Next, we examined whether MT1-MMP localization on lamellipodia was dependent on βPix-Dyn2 complexes. We found that the localization of lamellipodial MT1-MMP was inhibited in Dyn2-silenced cells, and that overexpression of the Dyn2 PRD mutant (R834A) or GTPase-deficient mutant (K44A), except for the wild-type, failed to restore the peripheral localization of MT1-MMP (Fig. 5d). Consistent with this finding, invasion of Dyn2-silenced cells was not restored by R834A or K44A Dyn2 mutants, except for wild-type Dyn2 (Fig. 5e). Furthermore, we performed kymograph analysis of LifeAct-RFP to monitor the membrane extension in βPix-overexpressing Dyn2-silenced SW480 cells following EGF stimulation. We detected a marked decrease in membrane extension and cell invasion, despite βPix overexpression (Supplementary Fig. S3f and g; Supplementary Video S4). These results indicate that Dyn2 is required for the membrane localization of βPix, mediated by interaction with the Dyn2 PRD and the enzymatic activity of Dyn2. Thus, the βPix-Dyn2 complex enhances lamellipodia formation and MT1-MMP localization at the membrane periphery, resulting in increased cell invasion.
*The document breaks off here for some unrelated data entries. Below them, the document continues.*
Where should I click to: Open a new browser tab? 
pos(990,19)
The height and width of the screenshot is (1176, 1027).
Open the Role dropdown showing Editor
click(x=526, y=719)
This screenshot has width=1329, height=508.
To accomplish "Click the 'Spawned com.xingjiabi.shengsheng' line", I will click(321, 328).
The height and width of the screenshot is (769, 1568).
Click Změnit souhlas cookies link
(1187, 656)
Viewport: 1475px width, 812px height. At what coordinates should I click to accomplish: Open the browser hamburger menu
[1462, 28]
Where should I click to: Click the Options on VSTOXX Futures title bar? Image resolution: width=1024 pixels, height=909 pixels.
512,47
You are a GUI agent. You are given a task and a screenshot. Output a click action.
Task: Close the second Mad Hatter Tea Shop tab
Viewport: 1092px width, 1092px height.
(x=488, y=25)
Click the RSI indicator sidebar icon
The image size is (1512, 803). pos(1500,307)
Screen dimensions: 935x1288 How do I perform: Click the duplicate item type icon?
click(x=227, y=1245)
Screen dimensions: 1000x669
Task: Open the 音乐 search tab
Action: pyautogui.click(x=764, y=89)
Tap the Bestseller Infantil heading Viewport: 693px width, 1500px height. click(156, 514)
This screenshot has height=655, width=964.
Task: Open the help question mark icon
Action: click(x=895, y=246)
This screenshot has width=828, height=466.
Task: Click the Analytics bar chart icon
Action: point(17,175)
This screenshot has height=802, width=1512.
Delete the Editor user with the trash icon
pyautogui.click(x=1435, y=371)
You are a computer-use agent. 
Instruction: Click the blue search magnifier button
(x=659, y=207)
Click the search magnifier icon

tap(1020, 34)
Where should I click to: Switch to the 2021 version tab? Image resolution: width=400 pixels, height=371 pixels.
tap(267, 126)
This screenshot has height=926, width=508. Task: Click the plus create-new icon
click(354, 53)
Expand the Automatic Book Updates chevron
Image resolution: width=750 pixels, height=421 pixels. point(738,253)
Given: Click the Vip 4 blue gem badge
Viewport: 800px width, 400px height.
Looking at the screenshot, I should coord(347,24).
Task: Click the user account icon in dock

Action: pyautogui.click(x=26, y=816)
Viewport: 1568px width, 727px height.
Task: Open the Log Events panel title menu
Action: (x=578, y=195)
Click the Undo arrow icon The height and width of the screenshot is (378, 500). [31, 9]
3.6 3.6 The βPix-Dyn2 complex is enhanced by Src-induced βPix Y442 phosphorylation
Tumor cell invasion predominantly requires adhesion to the ECM via cell surface receptors, such as integrins [35, 36]. Therefore, we next determined whether βPix and Dyn2 binding was dependent on cell-matrix adhesion. To this end, immunoprecipitation experiments for βPix and Dyn2 interactions were performed using cells incubated under poly L-lysine-coated or fibronectin-coated culture conditions, respectively. Interestingly, the interaction of βPix and Dyn2 was enhanced under fibronectin conditions, where FA and lamellipodia formation was markedly enhanced (Fig. 6a; Supplementary Fig. S4a). This interaction was significantly inhibited following treatment with PP2, a selective inhibitor of Src family kinases (Fig. 6b). Moreover, we found that constitutive activation of Src kinase facilitated the interaction between βPix and Dyn2. Conversely, overexpression of a dominant-negative mutant of Src kinase suppressed the interaction between βPix and Dyn2 (Fig. 6c). These findings indicate that under fibronectin culture conditions, activation of Src kinase facilitates formation of the βPix-Dyn2 complex.
Fig. 6
Src-mediated βPix phosphorylation enhances βPix-Dyn2 complex formation. a HEK293T cells were seeded on poly-L-lysine or fibronectin-coated dishes for 15 min after 1 h in suspension. Cell lysates were subjected to immunoprecipitation with anti-βPix-GBD antibodies. b HEK293T cells transiently expressing Flag-βPix and Dyn2-GFP were treated with 5 µM PP2 for 30 min and subjected to immunoprecipitation. c and d Immunoprecipitation with anti-Flag antibodies in HEK293T cells transfected with the indicated vectors. e Immunofluorescence images of endogenous Dyn2 with Flag-tagged βPix and βPix Y442F in SW480 cells under EGF stimulation for 10 min. Magnifications represent enlarged images from the boxed regions. Scale bar, 20 μm. f Pearson’s correlation index was measured to quantify the colocalization of Dyn2 and Flag-βPix WT or Y442F (n = 15, each group). Statistical analysis was performed using one-way ANOVA with Tukey’s multiple comparisons. One-way ANOVA, F3, 56 = 11.22. ****p < 0.0001, n. s. not significant; NRS, normal rabbit serum; CA, constitutively active Src; DN, dominant-negative Src; EGF, epidermal growth factor
×
![]()
Reportedly, phosphorylation of tyrosine residues at position 442 by Src kinase contributes to the regulation of protein interactions [37]. Thus, we next examined whether Src-induced phosphorylation of tyrosine at position 442 (Y442) in βPix is critical for interacting with Dyn2. We first demonstrated that Y442 in βPix was phosphorylated by constitutively activated Src kinase, which was incapable of phosphorylating a βPix mutant (Y442F; Supplementary Fig. S4b), as shown in a previous study [38]. Notably, the Y442F mutant of βPix showed decreased interaction with Dyn2 (Fig. 6d). Additional immunofluorescence imaging revealed that βPix Y442F sparsely colocalized with endogenous Dyn2 at the membrane periphery compared with wild-type βPix (Fig. 6e). Consistent with this finding, colocalization in lamellipodia regions, quantified using Pearson’s coefficients, was significantly reduced in the βPix Y442F-expressing mutant (Fig. 6f). However, Y442E, a phosphorylation-mimicking mutant, restored membrane colocalization of βPix and Dyn2 (Supplementary Fig. S4c), indicating that phosphorylation of Y442 in βPix facilitated its interaction with Dyn2.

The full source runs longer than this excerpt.